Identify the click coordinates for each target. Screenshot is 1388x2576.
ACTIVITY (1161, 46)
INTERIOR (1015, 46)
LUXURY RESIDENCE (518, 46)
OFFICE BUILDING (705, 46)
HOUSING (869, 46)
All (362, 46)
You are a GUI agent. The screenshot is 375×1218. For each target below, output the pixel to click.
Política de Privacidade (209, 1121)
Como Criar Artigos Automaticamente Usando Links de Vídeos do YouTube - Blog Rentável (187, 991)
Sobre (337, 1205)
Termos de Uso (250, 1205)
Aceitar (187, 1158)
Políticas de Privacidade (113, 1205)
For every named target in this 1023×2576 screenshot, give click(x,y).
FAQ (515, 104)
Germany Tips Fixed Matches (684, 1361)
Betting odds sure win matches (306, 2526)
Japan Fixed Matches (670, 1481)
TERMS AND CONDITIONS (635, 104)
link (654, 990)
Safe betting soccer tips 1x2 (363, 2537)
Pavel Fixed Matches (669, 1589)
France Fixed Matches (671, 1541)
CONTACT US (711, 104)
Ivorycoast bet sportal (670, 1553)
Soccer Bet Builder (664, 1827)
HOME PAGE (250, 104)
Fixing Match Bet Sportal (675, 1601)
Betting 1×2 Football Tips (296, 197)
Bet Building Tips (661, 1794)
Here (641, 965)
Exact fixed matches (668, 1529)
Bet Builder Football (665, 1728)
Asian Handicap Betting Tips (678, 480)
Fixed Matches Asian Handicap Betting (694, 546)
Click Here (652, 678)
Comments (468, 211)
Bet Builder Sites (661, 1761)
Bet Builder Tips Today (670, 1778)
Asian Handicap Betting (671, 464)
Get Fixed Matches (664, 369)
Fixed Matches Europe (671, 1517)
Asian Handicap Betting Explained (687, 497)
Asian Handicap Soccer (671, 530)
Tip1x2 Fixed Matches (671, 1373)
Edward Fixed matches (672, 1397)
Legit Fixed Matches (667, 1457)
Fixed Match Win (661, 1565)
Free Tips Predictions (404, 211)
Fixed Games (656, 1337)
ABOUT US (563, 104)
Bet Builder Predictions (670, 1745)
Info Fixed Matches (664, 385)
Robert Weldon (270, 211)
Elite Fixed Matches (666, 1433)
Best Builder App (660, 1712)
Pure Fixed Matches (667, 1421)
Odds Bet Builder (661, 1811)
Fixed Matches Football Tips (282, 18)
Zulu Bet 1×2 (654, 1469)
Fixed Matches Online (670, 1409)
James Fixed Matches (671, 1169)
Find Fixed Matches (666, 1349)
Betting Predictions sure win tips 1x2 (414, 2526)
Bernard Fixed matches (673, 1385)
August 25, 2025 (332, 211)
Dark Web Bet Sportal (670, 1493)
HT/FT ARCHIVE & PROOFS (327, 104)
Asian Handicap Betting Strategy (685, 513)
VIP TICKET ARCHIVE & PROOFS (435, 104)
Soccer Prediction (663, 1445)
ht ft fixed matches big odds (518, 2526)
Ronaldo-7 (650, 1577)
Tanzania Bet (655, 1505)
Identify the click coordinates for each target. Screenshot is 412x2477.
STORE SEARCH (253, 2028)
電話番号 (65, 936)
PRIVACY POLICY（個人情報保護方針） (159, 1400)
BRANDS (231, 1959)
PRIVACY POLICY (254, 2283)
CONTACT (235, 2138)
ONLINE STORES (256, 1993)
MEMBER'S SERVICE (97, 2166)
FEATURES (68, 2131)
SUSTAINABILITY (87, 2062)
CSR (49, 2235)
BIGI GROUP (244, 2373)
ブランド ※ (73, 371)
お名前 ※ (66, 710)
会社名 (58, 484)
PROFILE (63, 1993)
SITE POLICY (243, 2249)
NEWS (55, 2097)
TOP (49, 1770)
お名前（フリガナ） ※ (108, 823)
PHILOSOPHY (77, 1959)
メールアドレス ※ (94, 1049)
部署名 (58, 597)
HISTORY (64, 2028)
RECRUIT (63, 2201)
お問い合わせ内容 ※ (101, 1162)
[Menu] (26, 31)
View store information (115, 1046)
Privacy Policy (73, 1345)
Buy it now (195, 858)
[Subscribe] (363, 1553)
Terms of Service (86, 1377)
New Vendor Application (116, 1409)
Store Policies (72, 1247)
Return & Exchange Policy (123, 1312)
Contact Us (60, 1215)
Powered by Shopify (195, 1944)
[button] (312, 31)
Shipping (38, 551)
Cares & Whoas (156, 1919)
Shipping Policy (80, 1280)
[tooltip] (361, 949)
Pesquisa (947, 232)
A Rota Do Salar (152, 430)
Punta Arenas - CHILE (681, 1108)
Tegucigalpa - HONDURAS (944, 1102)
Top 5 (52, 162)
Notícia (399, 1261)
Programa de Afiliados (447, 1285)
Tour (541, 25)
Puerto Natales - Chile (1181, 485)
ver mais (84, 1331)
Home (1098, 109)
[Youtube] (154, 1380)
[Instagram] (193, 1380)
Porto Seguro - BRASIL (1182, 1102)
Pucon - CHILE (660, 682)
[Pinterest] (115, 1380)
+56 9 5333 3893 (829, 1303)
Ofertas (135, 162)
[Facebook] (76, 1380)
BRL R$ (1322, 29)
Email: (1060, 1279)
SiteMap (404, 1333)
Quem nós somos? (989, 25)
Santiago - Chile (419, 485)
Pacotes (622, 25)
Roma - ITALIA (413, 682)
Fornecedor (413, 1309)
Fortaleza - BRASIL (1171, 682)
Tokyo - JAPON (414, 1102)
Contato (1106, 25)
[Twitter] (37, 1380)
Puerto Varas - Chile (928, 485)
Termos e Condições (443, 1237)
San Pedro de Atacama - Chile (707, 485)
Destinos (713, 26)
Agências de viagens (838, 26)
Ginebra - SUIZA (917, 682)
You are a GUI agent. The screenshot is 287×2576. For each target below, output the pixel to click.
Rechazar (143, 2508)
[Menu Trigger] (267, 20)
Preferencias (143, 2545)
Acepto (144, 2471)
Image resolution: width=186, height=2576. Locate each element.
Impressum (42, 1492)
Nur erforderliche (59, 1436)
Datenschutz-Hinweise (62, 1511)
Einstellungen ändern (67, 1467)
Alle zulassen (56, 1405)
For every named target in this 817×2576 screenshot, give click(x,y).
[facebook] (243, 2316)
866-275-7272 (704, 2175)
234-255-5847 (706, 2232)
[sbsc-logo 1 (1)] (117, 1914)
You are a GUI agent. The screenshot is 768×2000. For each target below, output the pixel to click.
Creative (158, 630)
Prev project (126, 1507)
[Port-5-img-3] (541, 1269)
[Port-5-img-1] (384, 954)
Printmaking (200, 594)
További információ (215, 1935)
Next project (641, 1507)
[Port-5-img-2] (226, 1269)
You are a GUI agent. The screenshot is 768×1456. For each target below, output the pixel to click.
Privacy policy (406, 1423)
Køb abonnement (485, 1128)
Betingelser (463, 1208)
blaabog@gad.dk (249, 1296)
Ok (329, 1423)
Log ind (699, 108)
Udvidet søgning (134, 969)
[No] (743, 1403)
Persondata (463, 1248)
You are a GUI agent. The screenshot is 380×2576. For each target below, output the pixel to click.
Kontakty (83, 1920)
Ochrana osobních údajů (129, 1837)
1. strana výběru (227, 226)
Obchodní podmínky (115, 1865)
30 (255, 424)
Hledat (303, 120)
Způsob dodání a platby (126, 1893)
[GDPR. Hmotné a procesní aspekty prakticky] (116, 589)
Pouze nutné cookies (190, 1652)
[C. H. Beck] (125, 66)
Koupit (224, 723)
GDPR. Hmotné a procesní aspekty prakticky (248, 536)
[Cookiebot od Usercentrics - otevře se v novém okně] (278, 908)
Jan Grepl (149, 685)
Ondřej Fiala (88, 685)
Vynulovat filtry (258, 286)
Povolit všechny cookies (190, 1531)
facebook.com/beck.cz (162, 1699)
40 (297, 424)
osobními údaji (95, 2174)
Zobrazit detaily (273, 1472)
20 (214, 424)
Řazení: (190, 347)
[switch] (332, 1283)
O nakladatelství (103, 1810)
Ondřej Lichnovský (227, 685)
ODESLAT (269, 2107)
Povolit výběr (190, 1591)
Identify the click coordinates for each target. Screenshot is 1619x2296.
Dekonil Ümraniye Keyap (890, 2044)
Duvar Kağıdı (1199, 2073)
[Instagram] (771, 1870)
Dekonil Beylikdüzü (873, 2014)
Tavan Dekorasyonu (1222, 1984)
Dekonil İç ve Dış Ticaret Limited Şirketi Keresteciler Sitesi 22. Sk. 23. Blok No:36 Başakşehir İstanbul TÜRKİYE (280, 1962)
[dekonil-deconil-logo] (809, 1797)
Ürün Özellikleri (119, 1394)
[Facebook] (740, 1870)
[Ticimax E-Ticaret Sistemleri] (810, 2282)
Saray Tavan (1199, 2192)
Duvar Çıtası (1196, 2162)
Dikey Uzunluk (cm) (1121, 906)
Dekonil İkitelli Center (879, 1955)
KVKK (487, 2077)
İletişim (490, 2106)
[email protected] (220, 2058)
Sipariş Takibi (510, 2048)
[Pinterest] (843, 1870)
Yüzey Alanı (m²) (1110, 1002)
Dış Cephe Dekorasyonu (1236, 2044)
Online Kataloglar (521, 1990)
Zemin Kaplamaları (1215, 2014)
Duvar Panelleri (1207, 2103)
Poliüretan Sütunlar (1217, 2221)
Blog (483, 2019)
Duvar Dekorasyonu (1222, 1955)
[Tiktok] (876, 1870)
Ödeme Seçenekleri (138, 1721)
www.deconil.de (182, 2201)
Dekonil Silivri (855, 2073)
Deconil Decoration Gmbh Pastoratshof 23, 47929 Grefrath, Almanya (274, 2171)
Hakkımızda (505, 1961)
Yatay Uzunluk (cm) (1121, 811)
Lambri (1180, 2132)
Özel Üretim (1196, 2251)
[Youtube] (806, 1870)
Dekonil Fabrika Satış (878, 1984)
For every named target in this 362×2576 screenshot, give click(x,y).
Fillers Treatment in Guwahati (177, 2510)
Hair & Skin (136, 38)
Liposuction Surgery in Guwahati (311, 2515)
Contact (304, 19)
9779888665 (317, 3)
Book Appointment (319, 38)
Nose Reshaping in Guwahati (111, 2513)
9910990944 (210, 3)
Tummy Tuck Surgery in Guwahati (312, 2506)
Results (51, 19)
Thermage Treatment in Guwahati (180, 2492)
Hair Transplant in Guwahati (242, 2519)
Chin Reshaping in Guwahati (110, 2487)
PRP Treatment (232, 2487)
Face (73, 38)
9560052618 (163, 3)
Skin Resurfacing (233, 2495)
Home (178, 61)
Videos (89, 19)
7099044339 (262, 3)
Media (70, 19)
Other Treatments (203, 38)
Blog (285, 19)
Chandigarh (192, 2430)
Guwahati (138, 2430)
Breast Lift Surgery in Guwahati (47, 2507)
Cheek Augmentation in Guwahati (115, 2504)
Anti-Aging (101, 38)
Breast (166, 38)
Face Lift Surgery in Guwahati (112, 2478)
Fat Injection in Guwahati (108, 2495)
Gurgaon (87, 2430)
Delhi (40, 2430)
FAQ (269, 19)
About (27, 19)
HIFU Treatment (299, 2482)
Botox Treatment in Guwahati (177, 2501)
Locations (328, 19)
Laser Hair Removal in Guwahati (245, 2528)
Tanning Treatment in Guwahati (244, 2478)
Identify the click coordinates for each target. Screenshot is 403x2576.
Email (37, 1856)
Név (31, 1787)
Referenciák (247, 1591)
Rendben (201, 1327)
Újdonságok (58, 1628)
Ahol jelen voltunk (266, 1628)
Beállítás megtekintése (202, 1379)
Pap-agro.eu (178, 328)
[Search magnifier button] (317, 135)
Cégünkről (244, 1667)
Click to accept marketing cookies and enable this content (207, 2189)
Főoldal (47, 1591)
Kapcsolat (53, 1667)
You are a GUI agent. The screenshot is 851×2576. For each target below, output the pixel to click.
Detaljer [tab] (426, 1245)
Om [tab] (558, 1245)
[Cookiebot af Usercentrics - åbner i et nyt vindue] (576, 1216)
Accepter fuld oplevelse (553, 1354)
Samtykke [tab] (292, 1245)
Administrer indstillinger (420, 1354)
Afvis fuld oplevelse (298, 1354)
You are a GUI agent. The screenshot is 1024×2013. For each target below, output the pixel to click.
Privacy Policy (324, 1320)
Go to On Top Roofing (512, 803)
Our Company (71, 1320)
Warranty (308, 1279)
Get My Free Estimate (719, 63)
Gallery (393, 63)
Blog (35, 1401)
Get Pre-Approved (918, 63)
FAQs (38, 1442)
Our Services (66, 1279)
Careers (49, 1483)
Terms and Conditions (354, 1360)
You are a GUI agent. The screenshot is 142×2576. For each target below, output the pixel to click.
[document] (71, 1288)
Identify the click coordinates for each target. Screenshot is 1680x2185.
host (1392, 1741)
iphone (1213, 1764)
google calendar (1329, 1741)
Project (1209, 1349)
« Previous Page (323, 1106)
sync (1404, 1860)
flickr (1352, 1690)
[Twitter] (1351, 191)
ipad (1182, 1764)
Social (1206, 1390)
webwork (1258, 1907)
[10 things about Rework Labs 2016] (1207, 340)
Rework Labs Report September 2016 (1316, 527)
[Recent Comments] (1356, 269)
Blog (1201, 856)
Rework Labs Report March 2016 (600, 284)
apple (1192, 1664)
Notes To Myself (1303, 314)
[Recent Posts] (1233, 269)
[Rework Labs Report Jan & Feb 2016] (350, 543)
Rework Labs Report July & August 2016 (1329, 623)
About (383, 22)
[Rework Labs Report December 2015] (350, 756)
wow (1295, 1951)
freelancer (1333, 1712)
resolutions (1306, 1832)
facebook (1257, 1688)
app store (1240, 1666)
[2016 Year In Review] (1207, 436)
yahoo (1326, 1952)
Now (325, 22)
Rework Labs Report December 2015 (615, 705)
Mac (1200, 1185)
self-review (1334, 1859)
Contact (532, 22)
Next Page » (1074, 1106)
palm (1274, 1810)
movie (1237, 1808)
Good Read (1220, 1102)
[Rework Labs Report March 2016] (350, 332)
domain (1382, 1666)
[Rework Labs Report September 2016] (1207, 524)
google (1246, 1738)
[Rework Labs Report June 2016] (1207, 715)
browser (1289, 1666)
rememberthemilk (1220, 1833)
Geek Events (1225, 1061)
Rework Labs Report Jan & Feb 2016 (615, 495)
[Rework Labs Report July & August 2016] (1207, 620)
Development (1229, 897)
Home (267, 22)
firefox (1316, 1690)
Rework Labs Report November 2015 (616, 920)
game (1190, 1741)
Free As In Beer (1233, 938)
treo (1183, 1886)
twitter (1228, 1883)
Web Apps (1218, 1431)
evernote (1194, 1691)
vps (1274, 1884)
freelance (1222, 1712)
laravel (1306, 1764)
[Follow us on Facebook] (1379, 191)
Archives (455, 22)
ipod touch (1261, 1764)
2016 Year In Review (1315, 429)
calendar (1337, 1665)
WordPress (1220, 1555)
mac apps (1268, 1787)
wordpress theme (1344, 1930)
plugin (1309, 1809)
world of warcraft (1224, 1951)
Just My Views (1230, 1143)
----------
-- TO DO --
Scan the records above for the word "BRASIL". Copy each line that has it.

-- ANSWER BOX --
Porto Seguro - BRASIL (1182, 1102)
Fortaleza - BRASIL (1171, 682)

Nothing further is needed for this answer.